Now in Base64 the bit padding occurs at the end which means that the bit sharing occurs in character C2 adjacent to the pad character C1. In naive Base64 C1 would be an all zero bit character, or an equals sign, which is Base64's padding character.
these AIDs reference the same key because when the base64url transformation back to raw bytes is performed, the difference between the final 2 characters drops out as irrelevant padding:
The reason this is incorrect is due to bit sharing. A simple Base64url transformation expects post-padding, which is not what CESR creates because CESR does pre-padding. Yet, regardless of pre or post padding you can't drop the 'c' and 'd' characters because they have pad bits mixed with raw bits, what I am calling bit sharing.
You must pre-pad with CESR prior to doing the Base64URL encoding in order to get a CESR-compatible value.
One consequence I can see is that naive comparisons of AIDs as strings (which would say A != B) are wrong
No, you should always be able to directly compare AIDs as strings as long as they are properly encoded.
a user could construct an AID or hash that looks different and fools a naive comparison algorithm, but is the same in a sophisticated algorithm
Again, a properly encoded AID will always be the same, so no fooling of algorithms. The reason the value stays stable as Sam mentioned above is the alignment on 24 bit boundaries which gives you a stable value that always encodes to the same set of Base64 characters. There actually are pad characters and they are essential to the Base64URLSafe decoding process to get from Base64 characters back to raw primitive bytes.
There should never be any padding by design.
This is not quite correct. You probably meant "There should never be any padding characters by design" because CESR replaces pad characters with derivation codes.
What I can't reconcile is the B64 RFC saying we must be byte-aligned, and the CESR spec saying we never pad and we must be 3- and 4-bit aligned.
The CESR spec says you must pad with a pre-pad pre-conversion, what Sam labeled a "mid-pad." See CESR section 10.1 and CESR section 10.2 for a comprehensive description of this.

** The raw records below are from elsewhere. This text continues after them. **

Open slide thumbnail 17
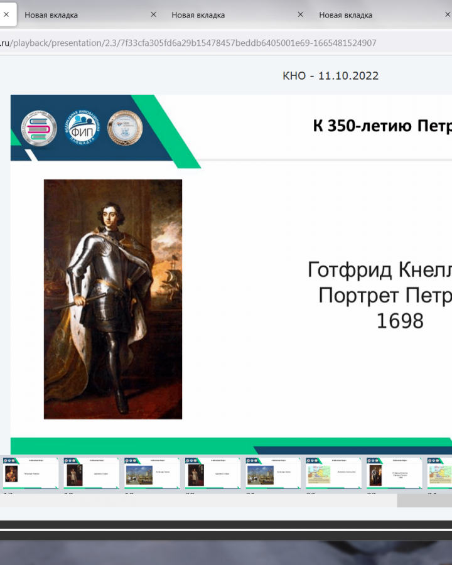452x565 pixels. coord(30,473)
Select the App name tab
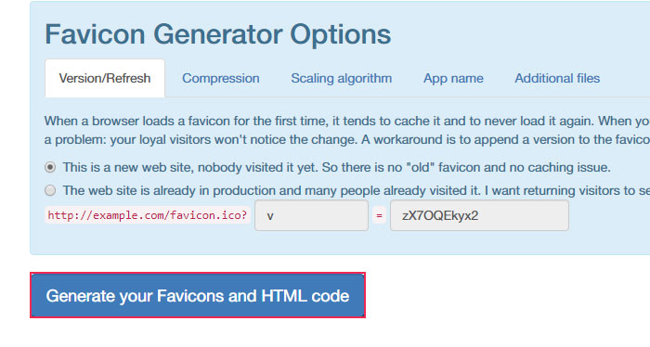Viewport: 650px width, 347px height. click(x=453, y=78)
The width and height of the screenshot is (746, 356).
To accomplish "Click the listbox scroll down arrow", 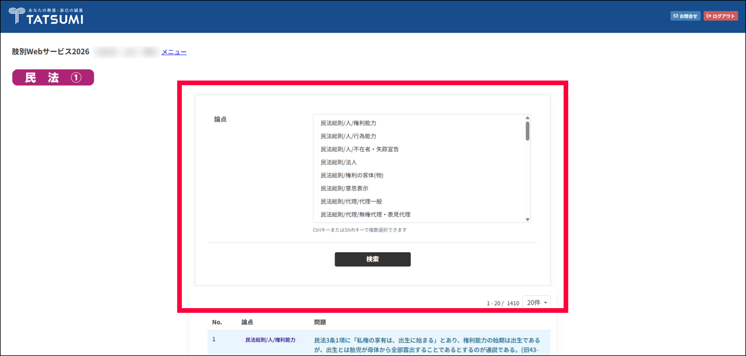I will [x=527, y=219].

So my comment earlier is slightly inaccurate regarding Base64 and pre-padding. Base64 does not do pre-padding prior to conversion. It instead adds padding as necessary to the final 6 bit group that includes bits from the raw bytes being encoded. There is not a concept of pad bytes in Base64, only a concept of pad bits and pad characters. The pad bits are only present in the last base64 character adjacent to the padding characters, when there are pad characters.
The number of pad characters '=' tells the Base64 decoder how many pad bits from the character adjacent to the pad bit to remove when converting the Base64 encoded value back to the original raw value.
I clarified everything from our conversation here regarding SAIDs into my latest blog post including fixed diagrams. If anything regarding SAIDs remains unclear after reading that post then let me know and I'll update the post.
Thank you for the good info, @daidoji , @kentbull , and @SmithSamuelM . I will close the ticket so it is not cluttering our to-do lists.
Version
all
Environment
No response
Expected behavior
I naively expected the following 2 nontransferrable AIDs to be different, since their final character is different:
BGZ_DdmzryjQOtOdQauTm_YxggbVM7EWelk8IBxsnC-c
andBGZ_DdmzryjQOtOdQauTm_YxggbVM7EWelk8IBxsnC-d
Actual behavior
If I understand correctly (?), these AIDs reference the same key because when the base64url transformation back to raw bytes is performed, the difference between the final 2 characters drops out as irrelevant padding:
First, I'm not sure that I'm analyzing this correctly. Maybe I'm not building AIDs or SAIDs correctly.
Secondly, do we care?
One consequence I can see is that naive comparisons of AIDs as strings (which would say A != B) are wrong... Another consequence is that a user could construct an AID or hash that looks different and fools a naive comparison algorithm, but is the same in a sophisticated algorithm. This could produce surprising results, which is perhaps a source of vulnerabilities.